■ DATA EXTRACT:
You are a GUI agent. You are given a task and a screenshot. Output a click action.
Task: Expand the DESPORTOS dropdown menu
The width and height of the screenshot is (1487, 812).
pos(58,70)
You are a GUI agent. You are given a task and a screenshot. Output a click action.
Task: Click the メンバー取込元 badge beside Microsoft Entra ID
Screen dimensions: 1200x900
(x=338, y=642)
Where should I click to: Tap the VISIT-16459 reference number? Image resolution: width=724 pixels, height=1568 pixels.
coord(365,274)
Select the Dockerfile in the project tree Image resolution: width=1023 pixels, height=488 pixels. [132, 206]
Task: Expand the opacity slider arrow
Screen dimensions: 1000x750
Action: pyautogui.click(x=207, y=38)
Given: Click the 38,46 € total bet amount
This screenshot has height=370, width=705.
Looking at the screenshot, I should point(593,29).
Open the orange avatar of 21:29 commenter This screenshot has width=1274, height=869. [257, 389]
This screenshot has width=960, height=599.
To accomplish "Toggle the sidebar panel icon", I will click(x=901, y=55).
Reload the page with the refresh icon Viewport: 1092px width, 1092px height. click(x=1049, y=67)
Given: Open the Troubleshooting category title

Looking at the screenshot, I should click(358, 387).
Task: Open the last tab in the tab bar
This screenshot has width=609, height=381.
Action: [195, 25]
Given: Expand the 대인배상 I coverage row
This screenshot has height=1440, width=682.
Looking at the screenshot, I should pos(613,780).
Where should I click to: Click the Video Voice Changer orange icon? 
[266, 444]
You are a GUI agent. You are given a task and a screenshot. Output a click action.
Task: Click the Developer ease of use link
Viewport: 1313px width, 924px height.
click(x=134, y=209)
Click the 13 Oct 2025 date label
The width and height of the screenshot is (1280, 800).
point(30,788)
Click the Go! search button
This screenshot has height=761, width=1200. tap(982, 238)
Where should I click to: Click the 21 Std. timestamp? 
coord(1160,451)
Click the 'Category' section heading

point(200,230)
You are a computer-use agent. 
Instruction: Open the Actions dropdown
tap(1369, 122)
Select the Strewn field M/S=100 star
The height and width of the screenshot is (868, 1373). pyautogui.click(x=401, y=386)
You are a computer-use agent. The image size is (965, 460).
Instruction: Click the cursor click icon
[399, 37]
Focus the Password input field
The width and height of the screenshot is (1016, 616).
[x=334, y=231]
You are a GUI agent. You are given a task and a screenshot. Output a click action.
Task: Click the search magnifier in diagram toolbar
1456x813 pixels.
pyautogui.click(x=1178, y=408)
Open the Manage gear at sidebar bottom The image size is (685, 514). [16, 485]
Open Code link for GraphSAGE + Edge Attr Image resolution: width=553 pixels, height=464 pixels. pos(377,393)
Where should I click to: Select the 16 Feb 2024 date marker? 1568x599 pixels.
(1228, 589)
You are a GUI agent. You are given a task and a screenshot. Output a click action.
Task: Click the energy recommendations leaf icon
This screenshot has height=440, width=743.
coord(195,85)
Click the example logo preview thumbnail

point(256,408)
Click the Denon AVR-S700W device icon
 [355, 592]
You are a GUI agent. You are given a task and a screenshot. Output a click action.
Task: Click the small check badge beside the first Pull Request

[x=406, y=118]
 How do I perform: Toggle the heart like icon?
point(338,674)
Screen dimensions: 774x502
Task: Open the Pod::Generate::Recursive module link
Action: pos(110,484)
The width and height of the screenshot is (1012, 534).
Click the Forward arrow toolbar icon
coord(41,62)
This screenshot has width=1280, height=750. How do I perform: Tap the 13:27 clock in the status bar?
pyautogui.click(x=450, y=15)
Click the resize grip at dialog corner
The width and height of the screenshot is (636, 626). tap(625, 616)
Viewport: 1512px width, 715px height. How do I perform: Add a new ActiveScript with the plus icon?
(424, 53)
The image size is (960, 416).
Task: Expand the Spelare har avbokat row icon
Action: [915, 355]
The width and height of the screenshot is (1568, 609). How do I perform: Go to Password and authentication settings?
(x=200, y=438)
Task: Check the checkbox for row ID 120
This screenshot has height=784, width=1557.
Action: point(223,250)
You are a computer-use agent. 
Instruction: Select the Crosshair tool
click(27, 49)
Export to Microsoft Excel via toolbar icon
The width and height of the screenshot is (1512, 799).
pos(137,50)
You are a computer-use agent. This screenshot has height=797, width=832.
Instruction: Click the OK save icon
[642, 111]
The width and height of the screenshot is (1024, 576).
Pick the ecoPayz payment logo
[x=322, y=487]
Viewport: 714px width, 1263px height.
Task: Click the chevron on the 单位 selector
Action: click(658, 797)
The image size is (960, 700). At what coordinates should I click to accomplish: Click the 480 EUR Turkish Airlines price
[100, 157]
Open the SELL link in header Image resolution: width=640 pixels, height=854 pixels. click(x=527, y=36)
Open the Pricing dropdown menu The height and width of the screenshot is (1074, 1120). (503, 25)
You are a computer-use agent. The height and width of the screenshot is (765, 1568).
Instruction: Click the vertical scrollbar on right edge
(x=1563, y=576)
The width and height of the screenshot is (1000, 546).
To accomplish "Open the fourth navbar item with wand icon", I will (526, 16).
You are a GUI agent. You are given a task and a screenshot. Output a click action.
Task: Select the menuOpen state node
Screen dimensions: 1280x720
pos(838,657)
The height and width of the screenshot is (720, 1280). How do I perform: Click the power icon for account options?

■ TASK BRIEF: Tally the lines of the entries above that hold the word "sidebar"; the number is the whole answer.

■ OUTPUT OF THE TASK: 2